Inikah yang disuarakan banyak orang dalam sepotong jargon “berdamai dengan covid”? Barangkali karena wabah covid ini tidak mampu kita bendung, kita pun diajak untuk tidak menaruh harapan yang mustahil—terutama untuk waktu-waktu dekat, misalnya: semoga Agustus sudah bisa jalan-jalan dengan bebas, semoga Desember, sudah boleh nongkrong tanpa masker, dan semacamnya. Berdamai berarti menerima nasib—tepatnya, nasib yang apes.

Namun begitu, ada yang lebih mendasar. Konsekuensi logis di musim penguburan saat ini bukan saja berdamai dengan covid, namun berdamai dengan kematian. Bukan berarti leleh luweh dan “nekat mati”, berdamai dengan kematian berarti menaruh kematian dalam ujung tombak spiritualitas kita.

Jadi, kembali pada pertanyaan sebelumnya: apa yang patut diratapi dalam musim mengubur ini? Bukan nasib, melainkan sikap penyangkalan kita pada kematian.

3

Martin Hägglund, seorang filsuf muda asal Swedia, mengatakan bahwa keyakinan akan kehidupan kekal setelah mati, adalah salah satu sumber masalah di dunia ini. Dalam bukunya, This Life: Secular Faith and Spiritual Freedom (2019), ia berujar bahwa keyakinan semacam itu membuat orang tidak sungguh-sungguh merawat kehidupan, karena merasa hidup ini hanya peralihan. Hidup yang sesungguhnya bukan sekarang, tapi nanti sesudah mati. Padahal, seharusnya kesadaran bahwa kita semua akan mati, membuat kita saling menyadari kefanaan dan kerapuhan segala hal—bahwasanya, kehidupan ini memiliki batas. Batas itu adalah kematian, dan setelah kematian, siapa pun itu akan sirna dan tidak bisa lagi melanjutkan semua rencana dan proyeknya di bumi ini.
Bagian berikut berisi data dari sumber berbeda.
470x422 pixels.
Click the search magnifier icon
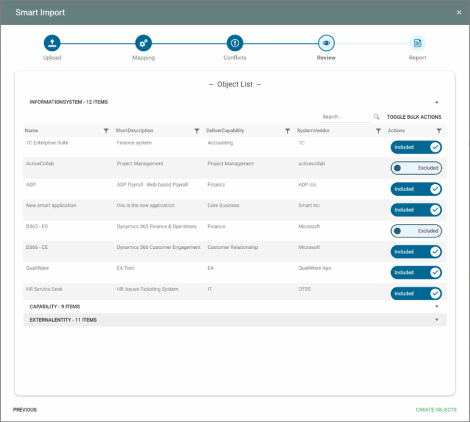[x=376, y=117]
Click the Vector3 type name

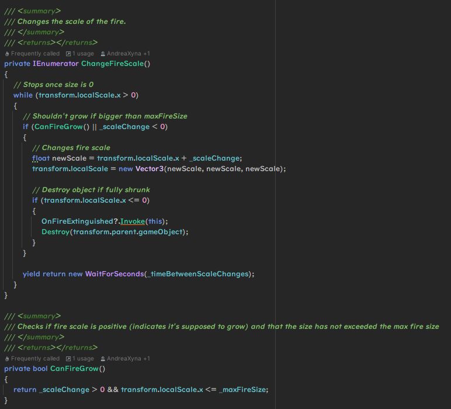[x=150, y=168]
Martin Hägglund menyebutnya sebagai sense of finitude, yaitu: kesadaran akan kerapuhan segala benda yang kita sayangi. Ketika semua manusia sama-sama menyadari keberbatasan dunia ini, di situlah lahir secular faith (iman sekuler), yaitu: bentuk iman yang kita pegang ketika mengasihi seseorang atau sesuatu yang sangat mudah sirna. Kita semua mengasihi—diri sendiri, orang lain, dan seisi dunia tempat kita berpijak—dan kasih itu terpaut erat dan tak bisa lepas dari risiko kehilangan. Baginya, ini merupakan bentuk iman yang paling universal, yang bisa dihayati oleh siapa pun, baik yang relijius maupun yang tidak.

Ide Hägglund sederhana tapi merangkum seluruh tema tentang berdamai dengan kematian. Dia ingin mengatakan bahwa hidup ini akan kehilangan makna jika tak ada kematian. Berharganya kehidupan bukan pertama-tama disebabkan oleh janji akan hidup abadi sesudah kematian, tapi pada fakta bahwa hidup ini tidak abadi. Karena nyawa kita (dan seisi dunia) tidak abadi, adalah keharusan setiap orang untuk merawatnya.
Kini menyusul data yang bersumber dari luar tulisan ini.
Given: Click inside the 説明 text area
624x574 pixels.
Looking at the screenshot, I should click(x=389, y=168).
Iman religius dapat kehilangan relevansinya jika gagal meresapi makna kematian itu. Konyol sekali, bahwa ada oknum relijius di Indonesia yang masih memandang enteng risiko kematian, lalu menyia-nyiakan nyawanya dan nyawa orang lain, dengan alasan iman pada Tuhan. Tidak ada belarasa sekaligus tidak memiliki sense of finitude. Padahal, perkara meresapi kematian itu harus sampai pada rasa sayang pada dunia dan seisi ciptaan yang fana ini—sayang yang sungguh-sungguh besar, bahkan sampai tidak mungkin ditukar dengan nikmatnya janji kehidupan kekal di surga. Di situlah, tumbuh “kedamaian dengan kematian” yang sesungguhnya.
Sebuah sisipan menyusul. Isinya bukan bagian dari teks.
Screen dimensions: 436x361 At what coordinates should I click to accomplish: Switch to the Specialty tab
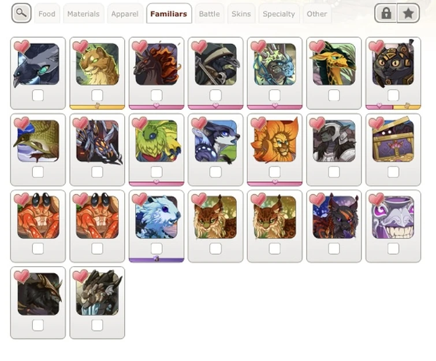click(278, 14)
Saya teringat akan bagian terakhir film Silence (2016) karya Scorsese. Romo Rodrigues (diperankan Andrew Garfield)—mengikuti jejak Romo Ferreira (Liam Neeson)—meninggal bukan lagi sebagai seorang Yesuit, tapi sebagai pendeta agama lokal Jepang. Mereka rela menanggalkan identitas itu, dianggap pengecut oleh semua pihak, demi berhentinya siksaan keji yang berturut-turut dialami jemaat Katolik yang mereka pimpin.